Everybody Needs a Little Time Away

I haven't been writing a lot because to be honest, there really isn't much to write about in the PICU. Sure I see my patients every day, and it's really great to see a child you intubated come out on the other side extubated, doing well. But, a lot of our patients have congenital problems, and I have been carrying the same two patients for the last 2 1/2 weeks. I've had other patients come and go, but these two have remained.

So, instead of boring you with the humdrum days of the PICU, I am only writing when something interesting happens... like
this weekend. My husband and I celebrated our first wedding anniversary, and he surprised me with a trip to South Central Pennsylvania. He made arrangements at the Olde Fogie Farm Bed and Breakfast in Marietta. It's a real working organic farm full of animals.

We had been talking for a while about "life after residency," and I have been talking about having chickens and some small livestock. So he wanted to show me what it might be like. The B&B organizes "chores" for the guests, so I spent my mornings feeding the a
nimals, collecting eggs, and generally absorbing everything. I think I could get used to the lifestyle.

The other part of our trip involved going to Gettysburg. I think I learned more about the Civil War than I ever imagined I would. It was also interesting being that my husband was raised in the South, so he brought a different perspective to everything. We spent some
time at the American Civil War Museum looking at the wax figures and animations.

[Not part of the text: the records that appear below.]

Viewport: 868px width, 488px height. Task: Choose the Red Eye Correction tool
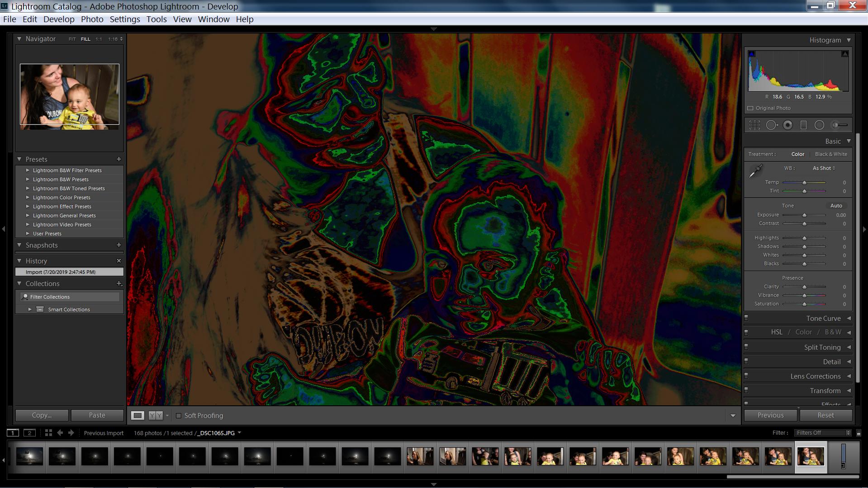pyautogui.click(x=787, y=125)
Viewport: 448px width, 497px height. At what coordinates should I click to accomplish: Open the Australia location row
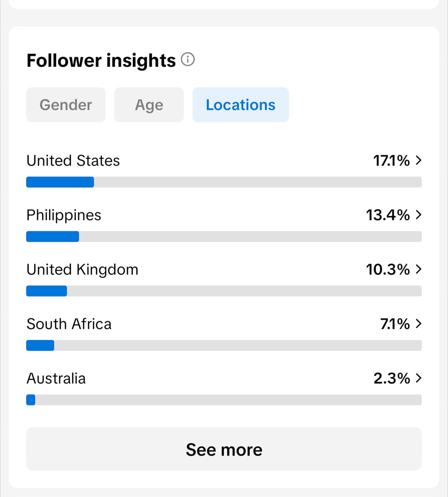[224, 388]
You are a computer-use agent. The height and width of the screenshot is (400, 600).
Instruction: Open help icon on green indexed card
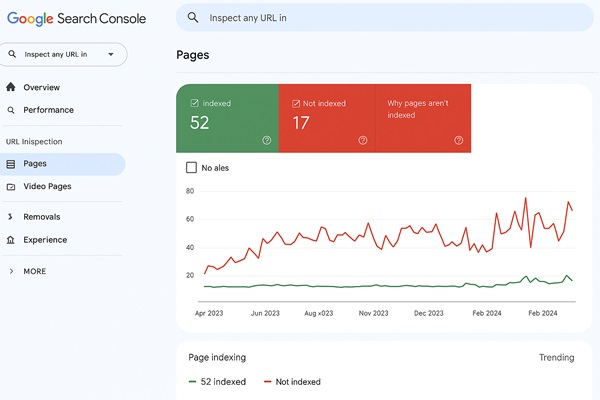pos(266,140)
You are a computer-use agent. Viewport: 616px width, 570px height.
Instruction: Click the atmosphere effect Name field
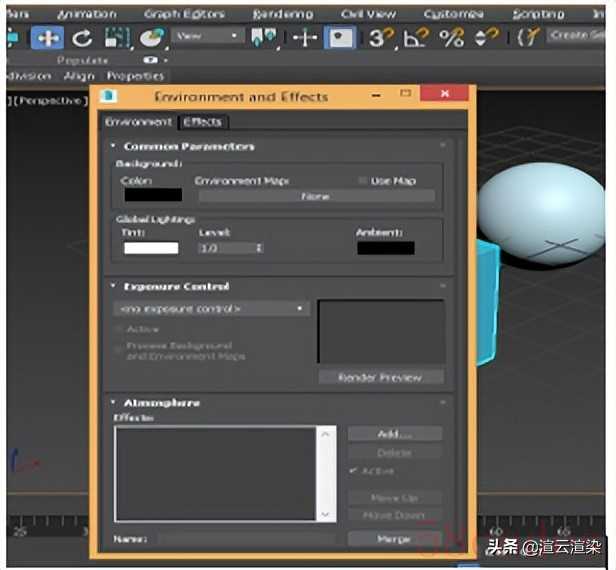click(246, 539)
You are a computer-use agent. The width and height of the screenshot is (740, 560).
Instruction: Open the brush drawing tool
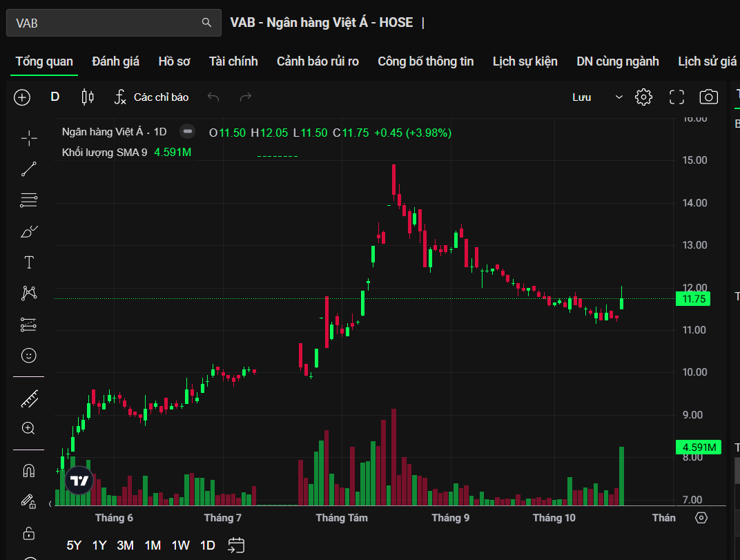[29, 231]
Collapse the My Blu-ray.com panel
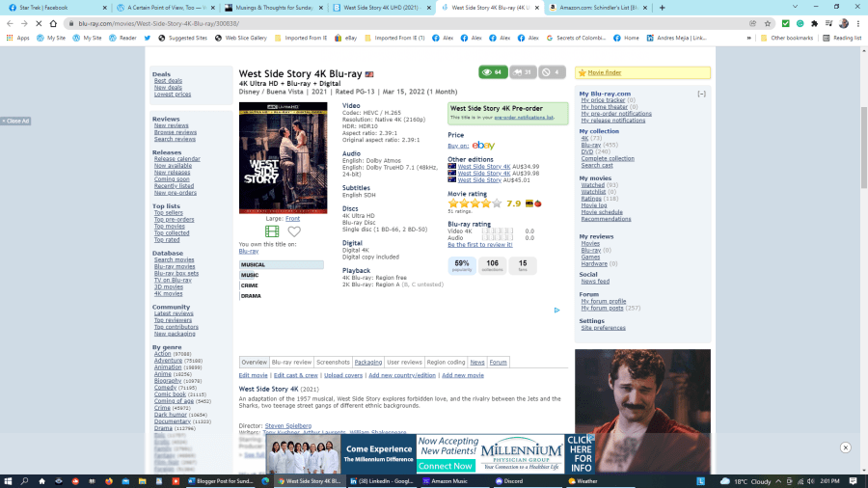 coord(701,94)
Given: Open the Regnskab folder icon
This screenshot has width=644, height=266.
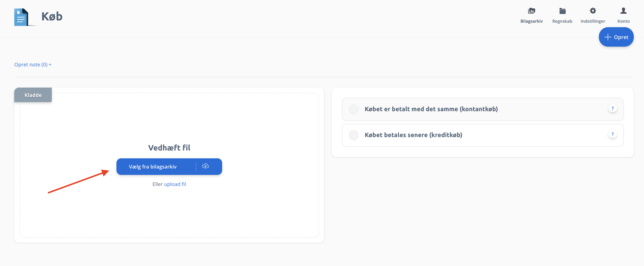Looking at the screenshot, I should 562,11.
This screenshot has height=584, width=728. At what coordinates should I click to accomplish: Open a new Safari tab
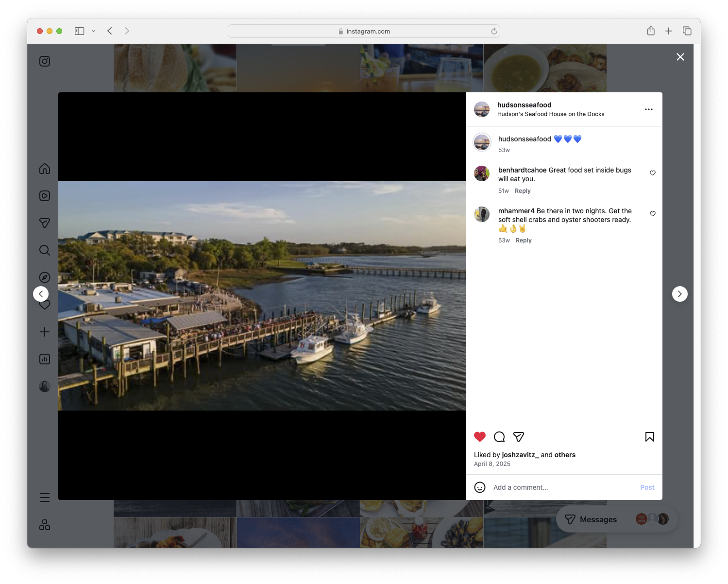[x=669, y=31]
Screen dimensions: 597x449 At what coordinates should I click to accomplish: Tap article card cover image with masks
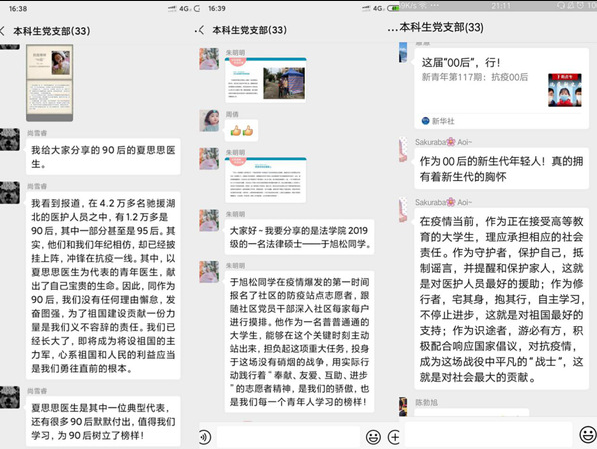pos(565,90)
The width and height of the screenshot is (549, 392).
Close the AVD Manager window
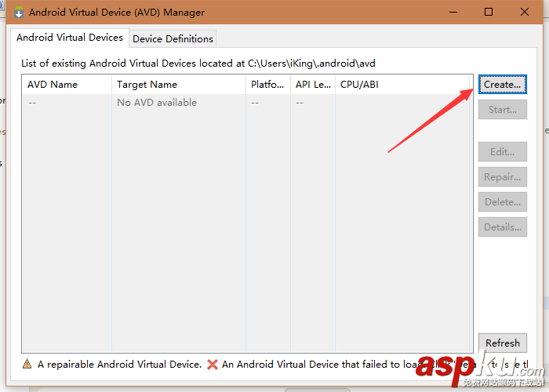525,12

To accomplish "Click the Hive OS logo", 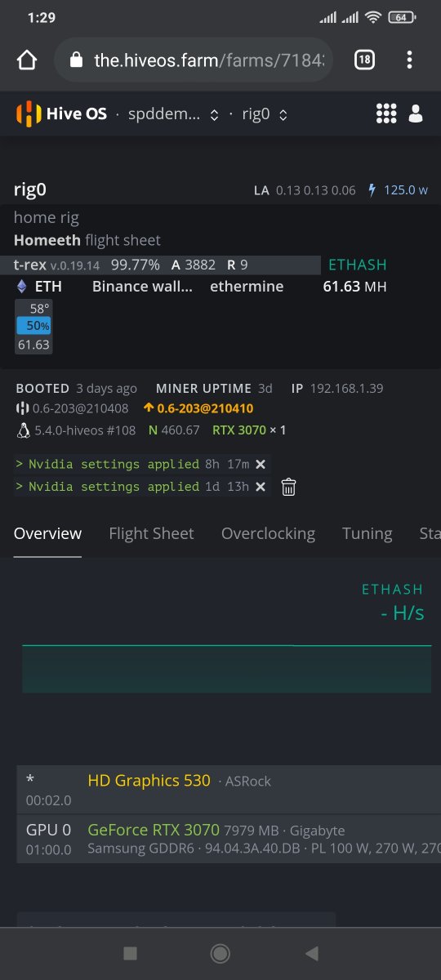I will pyautogui.click(x=61, y=114).
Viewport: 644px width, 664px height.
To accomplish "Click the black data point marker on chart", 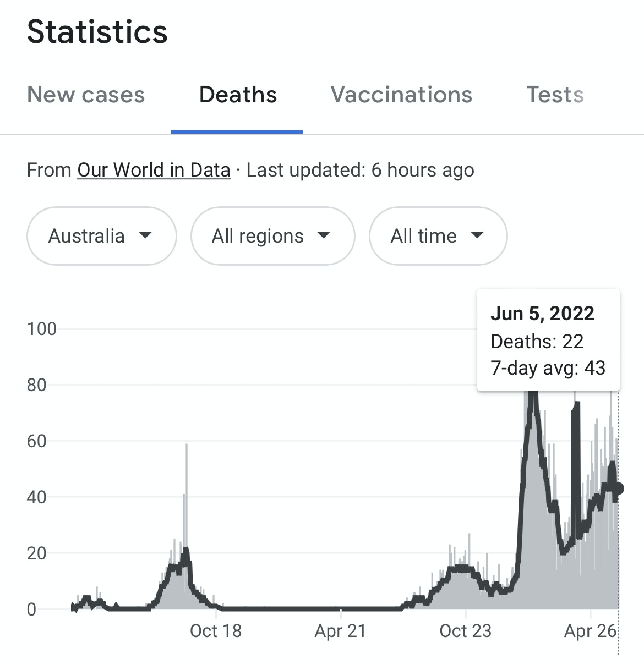I will coord(618,489).
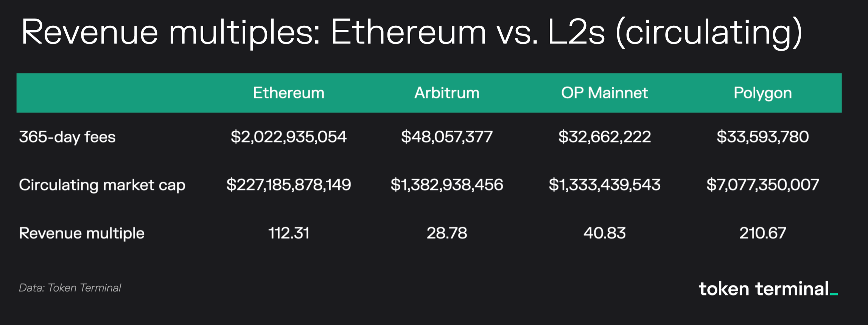Image resolution: width=868 pixels, height=325 pixels.
Task: Select Arbitrum's fees value $48,057,377
Action: [x=447, y=137]
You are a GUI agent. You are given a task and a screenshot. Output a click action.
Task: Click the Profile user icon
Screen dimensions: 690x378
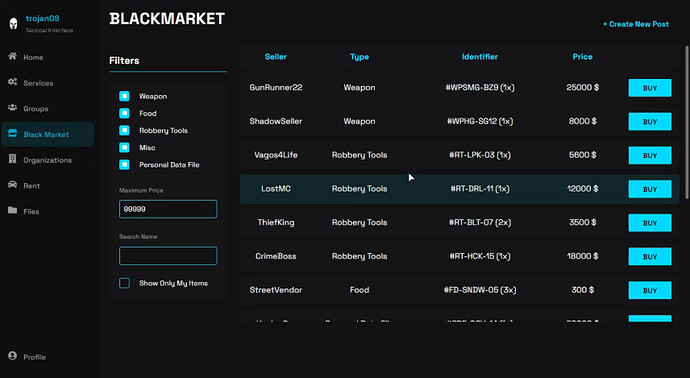coord(12,356)
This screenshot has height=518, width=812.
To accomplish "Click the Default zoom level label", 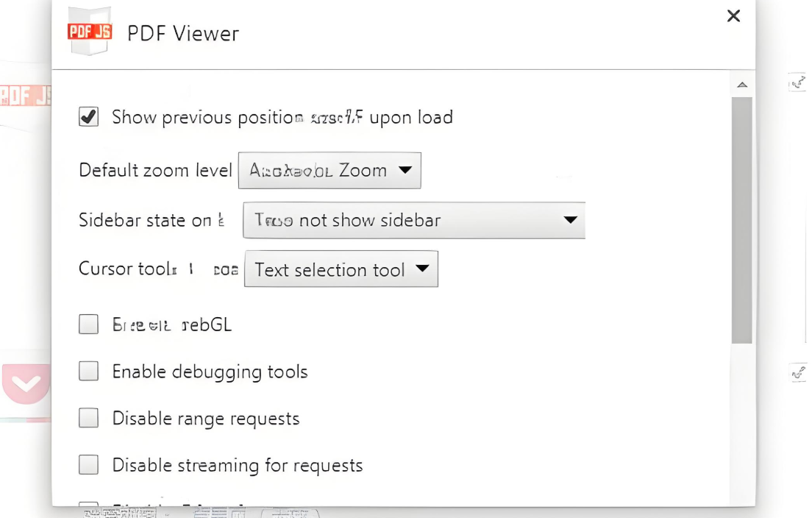I will pos(155,171).
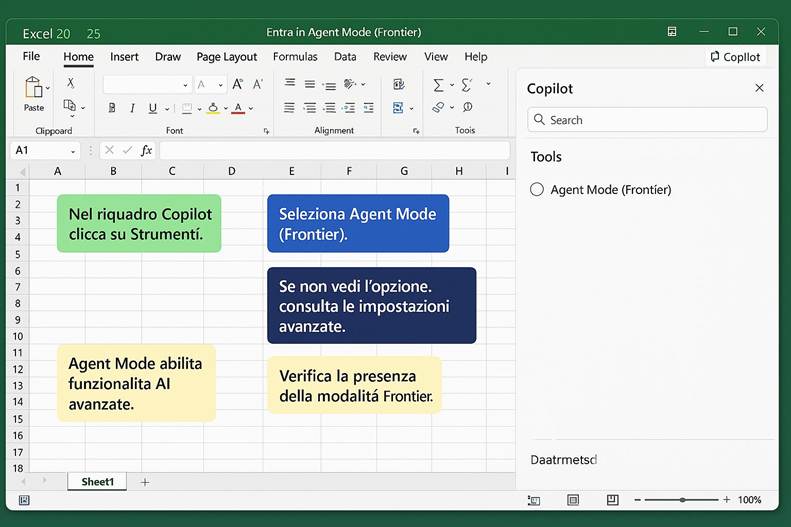Click the Copilot Search field
This screenshot has width=791, height=527.
click(647, 120)
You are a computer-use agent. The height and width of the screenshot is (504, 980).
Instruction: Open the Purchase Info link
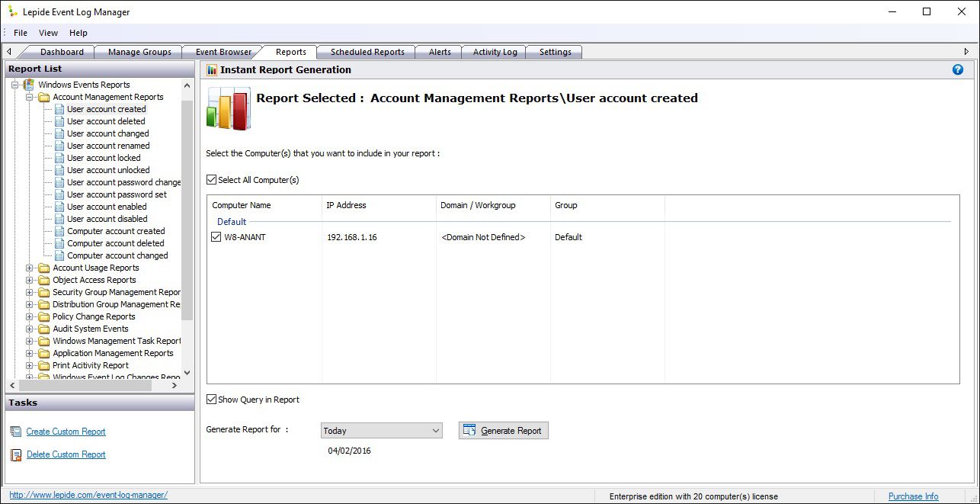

We drove around to see the monuments, mostly those from the South.

We bought a tour book and followed a part of the driving tour and somehow ended up at the brand new Gettysburg National Military Park: Museum and Visitor's Center. It had just opened last weekend, and it was awesome. There is so much to see just in the museum part that we spent several hours looking at the exhibits. There are also some multimedia and film options with admission, but we arrived later in the afternoon and just had time to walk through the museum.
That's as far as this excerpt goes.